Z niechęcią wracał po czymś takim do klasztoru, nawet do brata Celestyna. Wszystko tu było jakieś kanciaste, nieporadne i szorstkie. Także Celestyn. Jego ciało mogło mu wprawdzie dostarczyć przyjemności, bo tego już się Paschalis nauczył, ale nie było w ciele Celestyna tego, o czym Paschalis marzył. Leżąc przy nim w łóżku, marzył wstydliwie, że Celestyn jest kobietą. Przesuwał dłonią po plecach kochanka, aż w końcu jego palce natrafiały na owłosione, szorstkie pośladki. Cofał dłoń rozczarowany. Potem jednak zaczynał sobie wyobrażać, że to on jest kobietą i wtedy Celestyn mógłby pozostać tym, kim był. Sam pomysł, żeby mieć ciało kobiety, z tą sekretną dziurą między nogami, przyprawiał go o dreszcz przyjemności, aż stał się prawdziwą obsesją. Jak coś takiego może wyglądać, zastanawiał się. Czy to jest dziura jak ucho, jak dziurka w nosie, tylko większa, okrągła i jasna, czy może rodzaj pęknięcia, krwawiącej wiecznie rany, jak skaleczenie na skórze, które nigdy się nie goi. Paschalis dałby wszystko, żeby poznać tę grzeszną tajemnicę, ale nie tak, jak się poznaje rzeczy, od zewnątrz, ale stać się tym, co poznawane, doświadczyć jej na sobie samym.

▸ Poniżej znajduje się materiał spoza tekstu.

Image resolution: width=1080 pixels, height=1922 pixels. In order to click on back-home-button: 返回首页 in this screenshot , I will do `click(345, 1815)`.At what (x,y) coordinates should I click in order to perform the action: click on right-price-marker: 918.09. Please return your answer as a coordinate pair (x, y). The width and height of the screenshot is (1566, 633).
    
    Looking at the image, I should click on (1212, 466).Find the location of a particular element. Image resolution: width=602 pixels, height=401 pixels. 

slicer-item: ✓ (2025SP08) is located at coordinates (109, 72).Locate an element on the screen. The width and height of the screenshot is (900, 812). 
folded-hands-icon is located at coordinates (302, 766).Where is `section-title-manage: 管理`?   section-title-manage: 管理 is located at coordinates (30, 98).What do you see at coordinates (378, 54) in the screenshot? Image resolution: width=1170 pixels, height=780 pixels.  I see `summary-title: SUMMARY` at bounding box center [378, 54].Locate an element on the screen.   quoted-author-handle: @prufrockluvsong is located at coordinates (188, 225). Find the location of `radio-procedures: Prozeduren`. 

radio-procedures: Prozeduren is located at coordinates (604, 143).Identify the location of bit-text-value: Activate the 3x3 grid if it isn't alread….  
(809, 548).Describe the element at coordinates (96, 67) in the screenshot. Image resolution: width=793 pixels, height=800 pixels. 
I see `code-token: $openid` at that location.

Następnej zimy Celestyn przeziębił się i gdy stało się już jasne, że nic nie jest w stanie mu pomóc, bracia zebrali się w jego celi i zaczęli odmawiać potrójną modlitwę za umierających. Celestyn wiedział, co to oznacza, więc wodził rozgorączkowanymi oczami po twarzach braci, jakby szukał w nich zapewnienia, że to, co go czeka, mieści się w porządku klasztornego życia. Rozległ się potem stukot kołatek i zeszli się wszyscy mnisi, żeby wysłuchać ostatniej spowiedzi. Paschalis płakał, gdy opat zaintonował Credo in unum Deum. Łzy ciekły mu wciąż po twarzy, gdy w urywanej spowiedzi brat Celestyn nie nazwał grzechu, który czynili razem przez całe miesiące. Opat udzielił umierającemu rozgrzeszenia i położono jego ciało na kamiennej posadzce. Wieczorem umarł.